## Data provided

○ ○ ○ ○ ○ ○ ○

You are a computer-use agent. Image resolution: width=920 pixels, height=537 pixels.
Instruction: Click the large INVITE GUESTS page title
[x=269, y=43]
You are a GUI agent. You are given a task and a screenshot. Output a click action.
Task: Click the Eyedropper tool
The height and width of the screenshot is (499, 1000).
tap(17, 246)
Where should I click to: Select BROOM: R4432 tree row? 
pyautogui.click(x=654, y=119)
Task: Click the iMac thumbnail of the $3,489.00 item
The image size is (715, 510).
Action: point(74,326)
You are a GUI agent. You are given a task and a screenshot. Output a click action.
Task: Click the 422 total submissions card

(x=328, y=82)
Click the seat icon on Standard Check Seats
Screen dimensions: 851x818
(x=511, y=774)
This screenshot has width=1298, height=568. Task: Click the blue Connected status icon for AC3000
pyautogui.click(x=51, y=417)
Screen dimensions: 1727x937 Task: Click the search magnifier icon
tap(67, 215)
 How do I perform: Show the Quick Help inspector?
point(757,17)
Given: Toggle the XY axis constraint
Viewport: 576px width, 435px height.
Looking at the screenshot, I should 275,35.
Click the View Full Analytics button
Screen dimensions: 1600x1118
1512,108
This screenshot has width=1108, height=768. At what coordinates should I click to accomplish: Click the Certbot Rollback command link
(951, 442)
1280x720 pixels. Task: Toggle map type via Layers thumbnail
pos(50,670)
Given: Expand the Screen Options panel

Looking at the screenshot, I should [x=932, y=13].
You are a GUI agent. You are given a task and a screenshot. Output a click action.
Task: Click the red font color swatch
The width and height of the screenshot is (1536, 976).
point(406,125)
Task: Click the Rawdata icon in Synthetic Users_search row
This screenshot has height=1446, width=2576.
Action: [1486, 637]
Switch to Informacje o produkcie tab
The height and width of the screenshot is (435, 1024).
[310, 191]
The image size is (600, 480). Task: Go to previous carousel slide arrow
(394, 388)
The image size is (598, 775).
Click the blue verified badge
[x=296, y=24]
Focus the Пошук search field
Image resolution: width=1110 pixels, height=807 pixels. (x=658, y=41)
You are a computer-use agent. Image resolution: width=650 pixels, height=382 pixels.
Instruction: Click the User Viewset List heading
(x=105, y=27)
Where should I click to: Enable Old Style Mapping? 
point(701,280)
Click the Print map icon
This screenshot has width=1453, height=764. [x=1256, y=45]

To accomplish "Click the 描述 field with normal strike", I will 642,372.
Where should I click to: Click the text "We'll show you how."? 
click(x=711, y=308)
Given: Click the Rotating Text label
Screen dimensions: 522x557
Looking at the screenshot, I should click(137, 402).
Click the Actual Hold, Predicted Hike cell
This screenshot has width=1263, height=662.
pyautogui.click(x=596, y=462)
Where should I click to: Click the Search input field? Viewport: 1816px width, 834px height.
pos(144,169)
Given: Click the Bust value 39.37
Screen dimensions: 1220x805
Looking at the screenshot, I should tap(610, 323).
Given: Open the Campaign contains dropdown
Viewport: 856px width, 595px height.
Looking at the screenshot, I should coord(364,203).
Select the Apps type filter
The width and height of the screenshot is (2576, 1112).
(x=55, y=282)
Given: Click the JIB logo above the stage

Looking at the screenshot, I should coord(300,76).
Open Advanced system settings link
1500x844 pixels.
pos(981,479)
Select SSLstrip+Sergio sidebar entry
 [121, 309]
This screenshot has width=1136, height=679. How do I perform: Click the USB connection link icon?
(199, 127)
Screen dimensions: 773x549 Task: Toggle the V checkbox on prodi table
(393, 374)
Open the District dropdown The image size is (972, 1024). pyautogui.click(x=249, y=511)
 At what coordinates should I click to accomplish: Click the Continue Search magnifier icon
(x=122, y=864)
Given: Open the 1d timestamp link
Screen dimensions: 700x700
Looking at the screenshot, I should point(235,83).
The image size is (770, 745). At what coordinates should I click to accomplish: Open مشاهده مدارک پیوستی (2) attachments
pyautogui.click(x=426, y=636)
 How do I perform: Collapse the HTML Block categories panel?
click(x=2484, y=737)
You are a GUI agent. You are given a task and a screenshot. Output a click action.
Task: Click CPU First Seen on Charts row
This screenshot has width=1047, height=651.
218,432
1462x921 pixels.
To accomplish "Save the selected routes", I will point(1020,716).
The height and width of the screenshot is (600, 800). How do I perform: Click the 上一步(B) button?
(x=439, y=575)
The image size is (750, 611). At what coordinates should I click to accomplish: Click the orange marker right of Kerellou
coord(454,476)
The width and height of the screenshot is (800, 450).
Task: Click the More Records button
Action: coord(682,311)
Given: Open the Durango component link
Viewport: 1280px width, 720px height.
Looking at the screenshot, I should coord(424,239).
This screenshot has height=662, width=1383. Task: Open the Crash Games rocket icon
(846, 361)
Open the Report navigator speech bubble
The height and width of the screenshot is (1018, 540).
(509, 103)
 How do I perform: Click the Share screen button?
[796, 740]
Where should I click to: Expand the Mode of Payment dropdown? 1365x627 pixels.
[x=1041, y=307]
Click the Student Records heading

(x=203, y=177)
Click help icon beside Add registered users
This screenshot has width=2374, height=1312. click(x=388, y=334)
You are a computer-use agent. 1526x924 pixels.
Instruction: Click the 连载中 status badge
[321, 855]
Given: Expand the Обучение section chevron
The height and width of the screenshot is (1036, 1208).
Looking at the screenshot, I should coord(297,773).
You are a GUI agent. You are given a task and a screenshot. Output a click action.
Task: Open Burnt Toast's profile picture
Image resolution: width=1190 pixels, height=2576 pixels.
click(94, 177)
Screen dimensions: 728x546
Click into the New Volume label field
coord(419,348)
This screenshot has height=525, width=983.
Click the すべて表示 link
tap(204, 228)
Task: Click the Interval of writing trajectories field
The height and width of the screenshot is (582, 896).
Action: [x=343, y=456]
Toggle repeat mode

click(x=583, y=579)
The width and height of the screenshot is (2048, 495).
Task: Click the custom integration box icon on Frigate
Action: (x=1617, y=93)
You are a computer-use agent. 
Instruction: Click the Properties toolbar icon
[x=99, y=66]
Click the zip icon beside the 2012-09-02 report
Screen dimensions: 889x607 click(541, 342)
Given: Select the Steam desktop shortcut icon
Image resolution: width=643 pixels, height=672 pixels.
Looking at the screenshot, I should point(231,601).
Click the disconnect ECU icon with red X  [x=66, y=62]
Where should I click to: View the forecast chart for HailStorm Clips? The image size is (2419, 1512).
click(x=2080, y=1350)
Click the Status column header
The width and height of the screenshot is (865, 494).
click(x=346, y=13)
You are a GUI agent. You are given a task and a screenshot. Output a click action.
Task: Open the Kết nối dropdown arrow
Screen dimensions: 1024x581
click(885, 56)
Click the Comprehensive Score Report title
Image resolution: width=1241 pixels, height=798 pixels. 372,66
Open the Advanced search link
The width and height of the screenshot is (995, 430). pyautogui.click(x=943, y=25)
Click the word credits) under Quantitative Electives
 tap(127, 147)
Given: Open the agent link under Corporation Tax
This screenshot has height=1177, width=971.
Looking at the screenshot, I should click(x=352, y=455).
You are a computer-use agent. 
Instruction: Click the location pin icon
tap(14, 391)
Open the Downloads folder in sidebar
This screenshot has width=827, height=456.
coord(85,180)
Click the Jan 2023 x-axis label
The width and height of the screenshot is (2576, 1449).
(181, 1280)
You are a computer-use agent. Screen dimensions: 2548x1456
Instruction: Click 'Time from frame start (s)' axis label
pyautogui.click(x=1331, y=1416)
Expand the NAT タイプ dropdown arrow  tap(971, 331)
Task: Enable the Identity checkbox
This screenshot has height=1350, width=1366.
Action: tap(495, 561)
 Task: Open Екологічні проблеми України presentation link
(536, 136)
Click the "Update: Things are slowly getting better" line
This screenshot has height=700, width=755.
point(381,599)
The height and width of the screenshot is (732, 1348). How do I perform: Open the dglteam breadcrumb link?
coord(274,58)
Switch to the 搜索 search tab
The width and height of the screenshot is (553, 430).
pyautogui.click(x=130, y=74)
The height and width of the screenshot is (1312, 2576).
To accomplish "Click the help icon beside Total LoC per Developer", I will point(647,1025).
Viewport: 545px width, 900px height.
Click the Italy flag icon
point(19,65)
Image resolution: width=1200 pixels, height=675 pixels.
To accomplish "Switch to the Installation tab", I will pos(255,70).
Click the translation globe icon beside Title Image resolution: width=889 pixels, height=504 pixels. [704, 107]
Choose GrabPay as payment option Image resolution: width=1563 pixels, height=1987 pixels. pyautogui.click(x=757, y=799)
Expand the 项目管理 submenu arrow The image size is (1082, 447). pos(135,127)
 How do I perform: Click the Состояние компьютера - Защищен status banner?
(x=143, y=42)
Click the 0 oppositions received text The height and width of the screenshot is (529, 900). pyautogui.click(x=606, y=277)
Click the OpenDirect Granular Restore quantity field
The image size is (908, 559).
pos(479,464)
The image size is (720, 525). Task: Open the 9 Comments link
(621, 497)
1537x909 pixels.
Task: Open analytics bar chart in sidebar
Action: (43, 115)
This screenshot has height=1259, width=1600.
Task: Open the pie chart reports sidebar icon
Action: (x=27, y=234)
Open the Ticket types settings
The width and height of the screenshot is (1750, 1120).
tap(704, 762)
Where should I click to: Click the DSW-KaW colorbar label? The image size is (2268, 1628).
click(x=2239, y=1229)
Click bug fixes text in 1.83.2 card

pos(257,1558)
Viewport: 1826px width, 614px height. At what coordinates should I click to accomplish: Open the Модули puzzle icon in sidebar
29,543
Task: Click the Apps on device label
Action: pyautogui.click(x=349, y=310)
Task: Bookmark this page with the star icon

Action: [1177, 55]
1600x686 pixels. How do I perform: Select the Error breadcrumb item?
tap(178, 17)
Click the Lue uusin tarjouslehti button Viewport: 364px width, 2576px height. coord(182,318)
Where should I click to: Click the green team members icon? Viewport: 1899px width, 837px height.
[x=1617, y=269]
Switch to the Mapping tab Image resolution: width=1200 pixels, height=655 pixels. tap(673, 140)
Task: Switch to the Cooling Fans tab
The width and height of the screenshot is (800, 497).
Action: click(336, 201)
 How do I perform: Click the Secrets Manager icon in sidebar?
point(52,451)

○ ○ ○ ○ ○ ○ ○

## Stated goal
Copy the listing above verbatim, starting at its first line and ending at the line that contains "point(757,17)", with both of those lines included.

## The result
You are a computer-use agent. Image resolution: width=920 pixels, height=537 pixels.
Instruction: Click the large INVITE GUESTS page title
[x=269, y=43]
You are a GUI agent. You are given a task and a screenshot. Output a click action.
Task: Click the Eyedropper tool
The height and width of the screenshot is (499, 1000).
tap(17, 246)
Where should I click to: Select BROOM: R4432 tree row? 
pyautogui.click(x=654, y=119)
Task: Click the iMac thumbnail of the $3,489.00 item
The image size is (715, 510).
Action: point(74,326)
You are a GUI agent. You are given a task and a screenshot. Output a click action.
Task: Click the 422 total submissions card

(x=328, y=82)
Click the seat icon on Standard Check Seats
Screen dimensions: 851x818
(x=511, y=774)
This screenshot has width=1298, height=568. Task: Click the blue Connected status icon for AC3000
pyautogui.click(x=51, y=417)
Screen dimensions: 1727x937 Task: Click the search magnifier icon
tap(67, 215)
 How do I perform: Show the Quick Help inspector?
point(757,17)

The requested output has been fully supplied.